Dear Editor:
How is it, that with all the tax dollars allotted to educating our youth in America, we only rate in the middle of the world’s standings?
The United States spends more money on education than any other country in the world, yet we still get these less-than-expected results.
The answer is waste, fraud, ridiculous government grants and misuse of our hard-earned tax dollars by the federal government and teachers unions abroad.
We have teachers who are tenured with astronomical salaries, retirement plans and medical plans that not only can we not afford but also are one of the main culprits in the rising tuition to our schools.
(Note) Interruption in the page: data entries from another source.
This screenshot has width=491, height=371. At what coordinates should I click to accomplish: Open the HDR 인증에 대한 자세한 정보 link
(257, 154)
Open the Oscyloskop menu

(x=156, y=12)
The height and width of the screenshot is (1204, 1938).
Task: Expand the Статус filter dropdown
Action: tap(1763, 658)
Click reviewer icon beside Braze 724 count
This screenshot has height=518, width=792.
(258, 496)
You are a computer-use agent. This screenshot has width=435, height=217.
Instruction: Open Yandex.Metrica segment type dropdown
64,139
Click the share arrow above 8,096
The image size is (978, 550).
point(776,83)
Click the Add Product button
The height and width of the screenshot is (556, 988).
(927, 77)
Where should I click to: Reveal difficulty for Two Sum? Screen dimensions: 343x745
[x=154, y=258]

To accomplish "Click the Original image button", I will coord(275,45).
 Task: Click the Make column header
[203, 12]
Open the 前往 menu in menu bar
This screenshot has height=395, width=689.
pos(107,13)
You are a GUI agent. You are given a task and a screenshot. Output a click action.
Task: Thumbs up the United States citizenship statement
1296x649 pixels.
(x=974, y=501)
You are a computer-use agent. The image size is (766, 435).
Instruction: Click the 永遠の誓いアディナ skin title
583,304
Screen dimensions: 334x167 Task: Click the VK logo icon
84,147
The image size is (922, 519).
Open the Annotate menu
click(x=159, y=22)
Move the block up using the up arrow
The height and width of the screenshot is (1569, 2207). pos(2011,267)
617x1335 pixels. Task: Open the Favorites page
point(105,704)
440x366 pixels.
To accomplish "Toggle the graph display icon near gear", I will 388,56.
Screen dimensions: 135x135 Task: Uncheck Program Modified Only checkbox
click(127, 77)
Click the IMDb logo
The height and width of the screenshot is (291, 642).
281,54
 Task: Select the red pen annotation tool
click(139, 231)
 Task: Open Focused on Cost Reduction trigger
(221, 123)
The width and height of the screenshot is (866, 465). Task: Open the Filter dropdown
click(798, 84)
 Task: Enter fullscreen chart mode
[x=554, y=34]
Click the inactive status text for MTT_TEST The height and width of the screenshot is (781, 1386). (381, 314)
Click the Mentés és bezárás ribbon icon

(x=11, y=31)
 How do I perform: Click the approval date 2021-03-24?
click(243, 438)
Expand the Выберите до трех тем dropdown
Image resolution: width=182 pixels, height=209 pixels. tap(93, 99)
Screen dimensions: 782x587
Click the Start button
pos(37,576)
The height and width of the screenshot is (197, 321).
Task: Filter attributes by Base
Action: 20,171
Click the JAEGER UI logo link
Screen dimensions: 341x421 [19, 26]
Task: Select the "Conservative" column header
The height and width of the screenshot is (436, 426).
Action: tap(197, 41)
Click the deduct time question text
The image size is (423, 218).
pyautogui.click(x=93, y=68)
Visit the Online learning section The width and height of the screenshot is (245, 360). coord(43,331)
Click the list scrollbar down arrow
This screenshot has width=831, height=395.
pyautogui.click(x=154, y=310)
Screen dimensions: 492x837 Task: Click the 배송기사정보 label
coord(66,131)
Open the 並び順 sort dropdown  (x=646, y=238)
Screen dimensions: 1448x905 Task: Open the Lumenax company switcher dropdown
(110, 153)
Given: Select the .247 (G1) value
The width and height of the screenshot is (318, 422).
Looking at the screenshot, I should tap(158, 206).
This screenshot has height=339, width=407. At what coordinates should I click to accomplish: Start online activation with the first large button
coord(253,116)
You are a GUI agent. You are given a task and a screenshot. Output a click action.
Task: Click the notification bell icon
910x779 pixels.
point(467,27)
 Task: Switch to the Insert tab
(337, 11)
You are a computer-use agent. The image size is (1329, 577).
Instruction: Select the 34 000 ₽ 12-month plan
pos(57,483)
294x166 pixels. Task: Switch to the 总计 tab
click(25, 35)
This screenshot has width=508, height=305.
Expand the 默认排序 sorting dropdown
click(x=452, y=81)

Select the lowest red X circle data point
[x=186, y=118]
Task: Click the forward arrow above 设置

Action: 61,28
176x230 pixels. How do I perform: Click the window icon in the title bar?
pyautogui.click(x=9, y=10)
This tends to usurp the necessity for which our dollars should be used — for the youth — not someone’s bank statement or their ego.
We here 24/7 about how we need more money for education, which is the left’s answer to every problem — throw more wasted money at it in hopes of gaining more votes and power.
No, we need a thorough audit and restructuring of our education system, along with financial and moral disciplining there, as well as with our youth.
We the people need to remove the federal government from our educational system and return to the success of the local municipalities in the early 1960s, prior to the take over by Lyndon Johnson and the so-called “Great Society,” when all families were far better than today’s nightmare of dependency, when it came to education and the solidity of a home with both a mother and a father being present in their lives, proving that it takes a family, not a village.
Our current president claims to be a warrior for the working class and our youth. Really?
As many as 18% of our graduates are being forced into jobs below their education level — solely because of this president and his strangling, inept economic policies.
They are moving back into their bedrooms at home, instead of getting out on their own, because of these failed policies and our government’s latest Ponzi scheme — student loans.
Are you aware that student loans are the only loan on which you cannot declare bankruptcy? Students are graduating with tens of thousands of dollars of loan debt, and thanks to this administration and its policies, they can’t find a job that will allow them to ever pay this loan back. That smacks of control by the government to me.
Currently, in New Jersey, it costs the taxpayers $27,000 per year to educate a child in a regular school. How is that possible?
And now this government has raised the interest on student loans to double what it was before July 1.
It proves that education in the U.S. today is just another one of the government and socialist intervention failures.